Ha llegado el turno de rendición de cuentas de Microsoft, que como siempre deja un pequeño espacio de sus gigantescos negocios para su división de videojuegos. Los de Redmond, con el propio Satya Nadella a la cabeza aupando hasta su junta a Phil Spencer, están redoblando esfuerzos por potenciar la marca Xbox y en el último trimestre se ha dejado notar en la cuenta de resultados.
Las ventas totales relativas a los videojuegos crecieron entre octubre y diciembre de 2017 un 8% interanual para colocarse en los 3.900 millones de dólares. Esta mejoría se debe, dice el informe financiero, a los ingresos superiores por el modelo Xbox One X y a las suscripciones de Xbox Live. Además, es una tendencia opuesta a la de su segmento, en el que también se incluyen los equipos Surface, la telefonía móvil y los buscadores online.
La facturación de Microsoft en el segundo trimestre fiscal de su año 2019 fue de 29.000 millones de dólares, un 12% superior a la del año fiscal 2018, pero eso no evitó que sufriera unas pérdidas netas de 6.300 millones de dólares.
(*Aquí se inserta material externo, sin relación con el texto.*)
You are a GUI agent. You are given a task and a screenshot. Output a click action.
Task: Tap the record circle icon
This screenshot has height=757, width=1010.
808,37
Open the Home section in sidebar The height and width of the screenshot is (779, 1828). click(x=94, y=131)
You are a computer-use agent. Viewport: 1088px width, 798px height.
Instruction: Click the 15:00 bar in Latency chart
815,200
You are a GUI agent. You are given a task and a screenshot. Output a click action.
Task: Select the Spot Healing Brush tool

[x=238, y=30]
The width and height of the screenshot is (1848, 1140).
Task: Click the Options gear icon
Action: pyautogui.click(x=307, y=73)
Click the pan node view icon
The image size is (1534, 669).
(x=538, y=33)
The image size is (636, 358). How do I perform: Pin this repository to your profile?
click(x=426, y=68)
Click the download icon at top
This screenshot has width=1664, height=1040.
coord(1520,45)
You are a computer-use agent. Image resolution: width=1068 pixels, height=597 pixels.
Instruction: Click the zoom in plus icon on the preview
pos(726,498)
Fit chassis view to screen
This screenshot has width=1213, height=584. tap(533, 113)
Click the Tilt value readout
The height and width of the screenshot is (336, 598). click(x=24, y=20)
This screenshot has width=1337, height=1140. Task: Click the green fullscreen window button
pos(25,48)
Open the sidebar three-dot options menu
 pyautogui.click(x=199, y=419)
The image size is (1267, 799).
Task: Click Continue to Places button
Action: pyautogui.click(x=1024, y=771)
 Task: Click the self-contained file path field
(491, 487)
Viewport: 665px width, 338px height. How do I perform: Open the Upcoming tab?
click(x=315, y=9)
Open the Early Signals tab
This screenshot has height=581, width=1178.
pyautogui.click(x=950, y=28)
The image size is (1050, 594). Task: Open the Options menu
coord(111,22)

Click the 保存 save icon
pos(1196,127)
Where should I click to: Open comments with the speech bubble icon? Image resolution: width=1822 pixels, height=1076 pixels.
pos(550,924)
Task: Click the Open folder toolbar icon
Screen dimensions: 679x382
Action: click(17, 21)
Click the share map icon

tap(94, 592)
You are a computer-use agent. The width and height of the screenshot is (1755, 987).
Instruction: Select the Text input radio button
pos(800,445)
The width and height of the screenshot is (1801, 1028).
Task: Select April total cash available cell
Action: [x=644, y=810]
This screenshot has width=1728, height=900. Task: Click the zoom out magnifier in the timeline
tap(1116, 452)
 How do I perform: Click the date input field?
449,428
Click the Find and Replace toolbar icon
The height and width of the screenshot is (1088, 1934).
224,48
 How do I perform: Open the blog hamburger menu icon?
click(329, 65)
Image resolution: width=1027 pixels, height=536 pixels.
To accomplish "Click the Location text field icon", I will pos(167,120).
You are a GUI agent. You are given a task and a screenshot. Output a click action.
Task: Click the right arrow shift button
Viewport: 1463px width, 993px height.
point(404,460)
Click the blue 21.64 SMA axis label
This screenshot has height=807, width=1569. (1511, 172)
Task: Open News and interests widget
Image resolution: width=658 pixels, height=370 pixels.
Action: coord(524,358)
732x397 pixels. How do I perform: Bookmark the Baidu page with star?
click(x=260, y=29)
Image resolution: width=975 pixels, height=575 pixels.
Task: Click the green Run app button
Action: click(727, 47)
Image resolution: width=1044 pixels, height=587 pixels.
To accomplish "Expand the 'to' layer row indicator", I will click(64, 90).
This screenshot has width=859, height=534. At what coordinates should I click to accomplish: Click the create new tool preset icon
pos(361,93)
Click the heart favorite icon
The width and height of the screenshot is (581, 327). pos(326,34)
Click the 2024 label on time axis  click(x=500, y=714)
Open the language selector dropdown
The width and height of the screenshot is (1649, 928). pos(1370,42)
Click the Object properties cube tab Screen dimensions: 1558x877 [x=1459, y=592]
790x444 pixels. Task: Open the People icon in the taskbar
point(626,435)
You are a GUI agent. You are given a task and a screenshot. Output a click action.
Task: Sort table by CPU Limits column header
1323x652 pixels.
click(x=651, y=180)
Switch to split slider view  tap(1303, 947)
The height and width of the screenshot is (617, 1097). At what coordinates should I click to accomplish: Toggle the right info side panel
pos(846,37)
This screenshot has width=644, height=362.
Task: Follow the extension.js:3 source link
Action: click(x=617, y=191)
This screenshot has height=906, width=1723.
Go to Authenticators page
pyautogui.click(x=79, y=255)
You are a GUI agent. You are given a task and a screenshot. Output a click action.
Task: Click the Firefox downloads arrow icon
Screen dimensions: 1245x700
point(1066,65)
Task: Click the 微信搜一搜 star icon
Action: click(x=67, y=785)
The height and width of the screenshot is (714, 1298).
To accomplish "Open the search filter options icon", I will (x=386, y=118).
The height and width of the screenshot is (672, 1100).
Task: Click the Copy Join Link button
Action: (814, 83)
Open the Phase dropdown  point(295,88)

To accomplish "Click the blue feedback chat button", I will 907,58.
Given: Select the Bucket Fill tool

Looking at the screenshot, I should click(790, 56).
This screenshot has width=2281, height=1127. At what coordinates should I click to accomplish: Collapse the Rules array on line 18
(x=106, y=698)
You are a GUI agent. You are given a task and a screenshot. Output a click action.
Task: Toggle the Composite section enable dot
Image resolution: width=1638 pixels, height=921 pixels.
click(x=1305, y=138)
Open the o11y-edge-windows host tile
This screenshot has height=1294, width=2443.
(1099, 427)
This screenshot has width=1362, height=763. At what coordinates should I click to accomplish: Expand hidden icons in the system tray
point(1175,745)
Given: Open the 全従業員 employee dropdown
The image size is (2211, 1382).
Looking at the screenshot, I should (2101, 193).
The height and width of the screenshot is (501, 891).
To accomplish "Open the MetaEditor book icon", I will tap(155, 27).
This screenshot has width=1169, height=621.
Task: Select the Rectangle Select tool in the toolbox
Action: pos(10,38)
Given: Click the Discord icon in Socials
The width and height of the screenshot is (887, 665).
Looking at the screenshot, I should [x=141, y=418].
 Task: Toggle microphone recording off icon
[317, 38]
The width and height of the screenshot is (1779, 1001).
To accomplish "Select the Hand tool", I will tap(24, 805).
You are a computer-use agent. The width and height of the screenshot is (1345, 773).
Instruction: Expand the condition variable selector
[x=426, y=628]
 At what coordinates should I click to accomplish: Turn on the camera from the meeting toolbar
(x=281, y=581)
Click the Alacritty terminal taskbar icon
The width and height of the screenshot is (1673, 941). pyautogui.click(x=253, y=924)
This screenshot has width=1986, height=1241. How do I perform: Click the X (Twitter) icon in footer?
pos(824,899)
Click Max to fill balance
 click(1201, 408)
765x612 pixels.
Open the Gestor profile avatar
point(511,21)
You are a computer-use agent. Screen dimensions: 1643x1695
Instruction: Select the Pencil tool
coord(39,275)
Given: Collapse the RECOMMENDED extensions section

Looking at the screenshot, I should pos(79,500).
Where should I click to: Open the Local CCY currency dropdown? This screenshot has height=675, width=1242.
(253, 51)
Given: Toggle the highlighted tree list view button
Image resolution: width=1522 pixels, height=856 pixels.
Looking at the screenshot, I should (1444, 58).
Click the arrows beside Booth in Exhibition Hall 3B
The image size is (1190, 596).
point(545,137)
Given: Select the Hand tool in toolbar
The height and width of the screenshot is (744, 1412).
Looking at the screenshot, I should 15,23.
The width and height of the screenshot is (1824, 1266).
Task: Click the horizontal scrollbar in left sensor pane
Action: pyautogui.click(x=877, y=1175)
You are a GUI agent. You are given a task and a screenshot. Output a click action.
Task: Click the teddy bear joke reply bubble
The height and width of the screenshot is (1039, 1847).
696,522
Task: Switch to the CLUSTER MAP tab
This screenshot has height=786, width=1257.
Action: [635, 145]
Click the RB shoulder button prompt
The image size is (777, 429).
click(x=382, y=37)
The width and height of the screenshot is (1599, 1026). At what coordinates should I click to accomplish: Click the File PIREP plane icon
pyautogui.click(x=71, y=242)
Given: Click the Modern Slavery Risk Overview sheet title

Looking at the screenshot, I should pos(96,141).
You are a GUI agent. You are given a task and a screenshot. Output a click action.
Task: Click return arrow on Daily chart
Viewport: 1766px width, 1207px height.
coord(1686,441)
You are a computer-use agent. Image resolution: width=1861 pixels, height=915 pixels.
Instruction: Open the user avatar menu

Con Xbox y Microsoft gaming empujando, pero también en un entorno competitivo más completo, los próximos meses se presentan muy interesantes. Sus responsables ya han adelantado que harán fuertes inversiones para producir más títulos, ya sea creando estudios o comprándolos, y los rumores ya se han disparado hasta decir que incluso podrían comprar empresas punteras como EA o Valve.